The disconcerting truth is that, Trump wasn’t just elected in spite of his ability to defy those principles Republicans had long so vehemently defended. He was elected because of it.
Republicans saw him as a “disruptor,” someone willing to game the system by using executive orders and pardons to get what he wanted. This meant he was also willing to defy it, even if it meant trying to overturn a fair and legal election. And it meant he was willing to try to destroy it, by inciting armed insurrection if necessary.
When you see the system as the enemy, you want to destroy it. Trump’s madness, and his genius, was in focusing his supporters’ rage on institutions: the media, the scientific community, public education, “the swamp” in Washington, and ultimately democracy itself. All stood in the way of his ambitions, so they had to get out of the way. And when he tethered Republican ambitions to his own, he had the engine he needed to steamroll the republic.
He did all of this without apology, and vast numbers of Republicans liked this about him, too. They were tired of apologizing for a host of things they didn’t dare express in polite society: their misogyny, their racism, their hellfire brand of Christianity, their bitterness, their anger. They praised Trump as a truth-teller, because he was not only honest about being an angry white apologist for Jim Crow and the Confederate flag. He was proud of it. He gave them permission to be proud of it, too.
Trump’s recipe for ruling America was treachery and tyranny, but he marketed it as “patriotism,” and his embittered followers bought it like the latest iPhone or PlayStation.
Unprincipled and proud
It should come as no surprise that Trump attracted a coalition of the disempowered who viewed him not only as a leader, but as a role model. They ranged from white supremacists to working-class rural families to Republican lawmakers petrified of being relegated to permanent minority status.
These lawmakers’ fears became amplified whenever Trump threatened to throw them under the bus for “disloyalty.” At first, he imperiled their political careers with threats to recruit primary opponents if they opposed him. Then he put their lives in danger by empowering violent extremists to vent their wrath against such “traitors” against Trump’s authority.
In a quest for personal power, they had ceded it to someone even more obsessed with power and less ethical than they were.
They thought they saw themselves in Trump, and he became a part of their identity — until they disappointed him, which they inevitably did, not because of their own failings, but because their fealty inspired him to make ever more outrageous demands on them. Poor Mike Pence, the ultimate loyalist, found this out the hard way when he dared to do his job in the face of Trump’s “request” that he overturn the election.
For the past four years, a parade of celebrity sycophants and lesser narcissists have naïvely paraded themselves before Trump, bowing and scraping, convinced that “I’m different” or “I’m better” because they’d succeed in business or in the military, oblivious to the fact that they’ve engaged in a fool’s errand. It’s a no-win situation, because no one wins with Trump.
Except Trump, because, to quote Highlander, there can be only one.
Or, in Christian terms, all have sinned and fall short of the glory of Trump. It’s simple enough to transfer one’s faith from an all-powerful God to an earthly leader who claims to his all-powerful representative on Earth — a flesh-and-blood king or messiah endowed with the authority to carry out his will.
But Trump is no Jesus. He lost the election. He incited an insurrection, then, in true Trump fashion, he threw those who answered that call under the bus when it failed. He didn’t provide the salvation he promised to his true believers. The only question that remains to be answered is whether he’ll be crucified for it.
# # #
Task instructions:
1. Reproduce word for word the passage of the Trump essay that begins with the words containing "These lawmakers’ fears" and ends with "than they were.".
2. In the Trump essay, what was Trump's recipe for ruling America?
3. Name every target the Trump essay says Trump focused his supporters' rage on.

Data extract:
# # #
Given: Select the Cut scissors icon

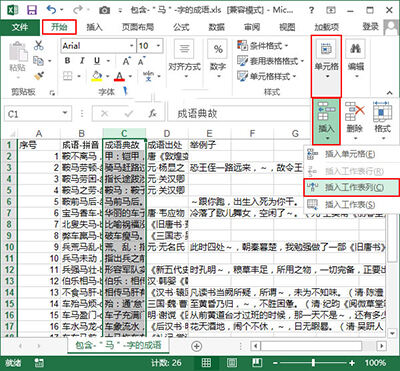Looking at the screenshot, I should 39,45.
# # #
Exercise solutions:
1.
These lawmakers’ fears became amplified whenever Trump threatened to throw them under the bus for “disloyalty.” At first, he imperiled their political careers with threats to recruit primary opponents if they opposed him. Then he put their lives in danger by empowering violent extremists to vent their wrath against such “traitors” against Trump’s authority.
In a quest for personal power, they had ceded it to someone even more obsessed with power and less ethical than they were.

2. Treachery and tyranny.

3.
- the media
- the scientific community
- public education
- "the swamp" in Washington
- democracy itself